To alleviate challenges, it is important to conduct long-term studies to investigate challenges, such as habitat fragmentation, restrictive movement due to fencing, and space-use. Understanding pronghorn space-use is critical for translocation success efforts, and translocation projects should consider the complex dispersal and habitat selection processes.
In January 2019, we partnered with TPWD to affix Global Positioning System (GPS) collars on 44 translocated pronghorn from Pampa, Texas, to Rocker b Ranch. In January of 2020, BRI and TPWD collared 20 resident pronghorn on Rocker b Ranch to study resident behavior.
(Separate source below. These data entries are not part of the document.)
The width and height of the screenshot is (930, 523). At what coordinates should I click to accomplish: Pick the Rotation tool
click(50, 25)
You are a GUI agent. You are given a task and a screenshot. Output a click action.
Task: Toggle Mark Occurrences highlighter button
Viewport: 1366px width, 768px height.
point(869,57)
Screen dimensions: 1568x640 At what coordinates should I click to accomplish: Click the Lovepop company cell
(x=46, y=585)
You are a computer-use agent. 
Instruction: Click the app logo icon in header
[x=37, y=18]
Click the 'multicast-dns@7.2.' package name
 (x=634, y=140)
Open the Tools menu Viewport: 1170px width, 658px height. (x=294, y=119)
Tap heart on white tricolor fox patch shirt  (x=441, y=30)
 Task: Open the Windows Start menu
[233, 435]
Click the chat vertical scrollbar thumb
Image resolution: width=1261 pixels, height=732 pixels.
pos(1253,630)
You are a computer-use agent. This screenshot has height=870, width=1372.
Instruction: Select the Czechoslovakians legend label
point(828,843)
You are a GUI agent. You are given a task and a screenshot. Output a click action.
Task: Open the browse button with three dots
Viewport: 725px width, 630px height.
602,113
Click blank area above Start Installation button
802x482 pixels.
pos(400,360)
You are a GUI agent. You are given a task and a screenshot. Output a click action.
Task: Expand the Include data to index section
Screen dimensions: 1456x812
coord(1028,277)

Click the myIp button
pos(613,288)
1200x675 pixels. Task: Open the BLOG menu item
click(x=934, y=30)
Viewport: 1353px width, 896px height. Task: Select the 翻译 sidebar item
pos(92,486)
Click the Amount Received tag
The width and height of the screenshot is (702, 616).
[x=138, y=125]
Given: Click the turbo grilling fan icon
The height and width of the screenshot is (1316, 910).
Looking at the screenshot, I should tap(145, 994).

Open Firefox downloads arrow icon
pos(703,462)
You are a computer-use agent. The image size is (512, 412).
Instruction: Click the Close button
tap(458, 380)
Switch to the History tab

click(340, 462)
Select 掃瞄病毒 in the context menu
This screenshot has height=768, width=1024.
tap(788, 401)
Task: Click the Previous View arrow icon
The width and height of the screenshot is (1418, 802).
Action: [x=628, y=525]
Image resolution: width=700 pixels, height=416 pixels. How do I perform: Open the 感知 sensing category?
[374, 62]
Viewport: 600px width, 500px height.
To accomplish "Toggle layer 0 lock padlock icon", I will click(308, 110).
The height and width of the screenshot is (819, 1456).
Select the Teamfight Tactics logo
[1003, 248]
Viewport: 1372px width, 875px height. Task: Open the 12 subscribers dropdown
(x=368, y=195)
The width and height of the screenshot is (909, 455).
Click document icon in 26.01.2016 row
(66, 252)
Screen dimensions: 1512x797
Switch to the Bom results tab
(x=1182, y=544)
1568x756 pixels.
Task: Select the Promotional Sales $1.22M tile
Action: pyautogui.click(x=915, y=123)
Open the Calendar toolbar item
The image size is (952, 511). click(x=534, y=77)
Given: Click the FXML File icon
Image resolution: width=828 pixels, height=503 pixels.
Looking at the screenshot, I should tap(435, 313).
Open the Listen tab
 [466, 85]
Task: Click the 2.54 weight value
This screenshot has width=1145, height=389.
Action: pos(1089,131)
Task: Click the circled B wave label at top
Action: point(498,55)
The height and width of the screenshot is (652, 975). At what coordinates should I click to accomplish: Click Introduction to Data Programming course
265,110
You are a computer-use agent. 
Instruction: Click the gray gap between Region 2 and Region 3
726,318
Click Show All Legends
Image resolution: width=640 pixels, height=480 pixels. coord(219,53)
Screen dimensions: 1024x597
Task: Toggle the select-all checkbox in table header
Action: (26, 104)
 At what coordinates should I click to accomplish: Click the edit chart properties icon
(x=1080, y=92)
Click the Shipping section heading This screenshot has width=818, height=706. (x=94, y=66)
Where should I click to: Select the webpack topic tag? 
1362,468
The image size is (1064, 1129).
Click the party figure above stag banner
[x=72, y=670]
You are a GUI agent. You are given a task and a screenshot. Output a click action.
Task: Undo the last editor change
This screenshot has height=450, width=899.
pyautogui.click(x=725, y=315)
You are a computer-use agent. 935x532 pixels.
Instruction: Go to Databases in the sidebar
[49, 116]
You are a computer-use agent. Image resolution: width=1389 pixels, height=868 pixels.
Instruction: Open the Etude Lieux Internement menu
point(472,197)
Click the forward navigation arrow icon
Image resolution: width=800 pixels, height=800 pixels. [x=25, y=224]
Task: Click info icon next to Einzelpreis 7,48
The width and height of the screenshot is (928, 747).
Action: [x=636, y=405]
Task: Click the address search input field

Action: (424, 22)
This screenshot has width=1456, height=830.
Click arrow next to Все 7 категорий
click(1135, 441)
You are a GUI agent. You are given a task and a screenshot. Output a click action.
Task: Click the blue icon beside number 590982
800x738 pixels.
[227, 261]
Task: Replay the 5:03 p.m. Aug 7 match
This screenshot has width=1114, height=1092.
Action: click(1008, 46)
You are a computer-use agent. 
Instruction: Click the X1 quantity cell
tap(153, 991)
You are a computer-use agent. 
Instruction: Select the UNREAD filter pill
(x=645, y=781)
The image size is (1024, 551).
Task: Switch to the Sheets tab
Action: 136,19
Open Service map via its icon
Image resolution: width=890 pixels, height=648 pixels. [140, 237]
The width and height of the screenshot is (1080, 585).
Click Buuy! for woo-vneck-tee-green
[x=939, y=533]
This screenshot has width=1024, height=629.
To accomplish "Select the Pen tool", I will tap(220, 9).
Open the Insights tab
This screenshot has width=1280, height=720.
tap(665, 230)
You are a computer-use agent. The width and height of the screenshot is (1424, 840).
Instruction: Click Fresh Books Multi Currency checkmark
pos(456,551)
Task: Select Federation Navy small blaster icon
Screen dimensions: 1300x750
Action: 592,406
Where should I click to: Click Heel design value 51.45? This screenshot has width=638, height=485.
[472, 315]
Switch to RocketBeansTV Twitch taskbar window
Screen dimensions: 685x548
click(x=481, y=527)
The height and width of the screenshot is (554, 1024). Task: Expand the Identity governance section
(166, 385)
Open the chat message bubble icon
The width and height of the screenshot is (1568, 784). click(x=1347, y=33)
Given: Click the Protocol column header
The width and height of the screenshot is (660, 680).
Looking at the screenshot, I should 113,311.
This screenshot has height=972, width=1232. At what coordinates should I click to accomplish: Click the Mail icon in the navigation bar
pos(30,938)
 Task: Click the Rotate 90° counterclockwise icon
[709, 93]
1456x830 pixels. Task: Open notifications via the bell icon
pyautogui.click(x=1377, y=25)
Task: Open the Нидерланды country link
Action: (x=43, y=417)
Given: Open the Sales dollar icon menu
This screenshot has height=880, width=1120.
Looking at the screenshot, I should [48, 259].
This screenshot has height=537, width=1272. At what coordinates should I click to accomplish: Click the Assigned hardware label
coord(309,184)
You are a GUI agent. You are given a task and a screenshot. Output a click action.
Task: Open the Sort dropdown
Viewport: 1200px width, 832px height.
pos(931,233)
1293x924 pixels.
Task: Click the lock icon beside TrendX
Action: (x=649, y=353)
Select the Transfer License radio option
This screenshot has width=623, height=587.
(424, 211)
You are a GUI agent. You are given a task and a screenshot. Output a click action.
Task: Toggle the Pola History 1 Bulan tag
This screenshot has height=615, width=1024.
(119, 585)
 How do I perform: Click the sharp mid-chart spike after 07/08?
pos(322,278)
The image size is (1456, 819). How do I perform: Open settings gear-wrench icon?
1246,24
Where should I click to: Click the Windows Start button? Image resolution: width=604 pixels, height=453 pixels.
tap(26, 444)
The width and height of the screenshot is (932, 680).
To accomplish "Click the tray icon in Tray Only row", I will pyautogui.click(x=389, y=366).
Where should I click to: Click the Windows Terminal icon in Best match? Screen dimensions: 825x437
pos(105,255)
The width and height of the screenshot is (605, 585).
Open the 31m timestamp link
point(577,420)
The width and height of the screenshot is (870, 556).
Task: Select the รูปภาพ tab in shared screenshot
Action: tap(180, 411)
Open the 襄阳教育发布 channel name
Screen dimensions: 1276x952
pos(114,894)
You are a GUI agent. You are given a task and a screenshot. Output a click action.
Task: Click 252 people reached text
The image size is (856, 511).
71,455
The purpose of this project is to explore resident and translocated pronghorn behavioral plasticity and other labile traits to meet long-term restoration goals, such as population stability.
We will use a Kernel Density Estimator to estimate the Utilization Distribution to understand pronghorn space-use and post-translocation behavior. This will allow us to estimate the average resident range size, the initial difference in translocated range size, and the final difference in the translocated range size.
Preliminary results suggest that residents maintain a relatively static range size post-translocation, while translocated pronghorn maintain larger range sizes following translocation. At two and a half months post-translocation, translocated individuals acclimate to their new habitat and maintain smaller range sizes. This time period is a mark that TPWD can use to assess pronghorn translocation success. These results provide information for TPWD biologists, as well as provide landowners and ranch managers with guidelines for space-use of pronghorn in West Texas rangelands.
Funding sources: The Meadows Foundation, Respect Big Bend coalition.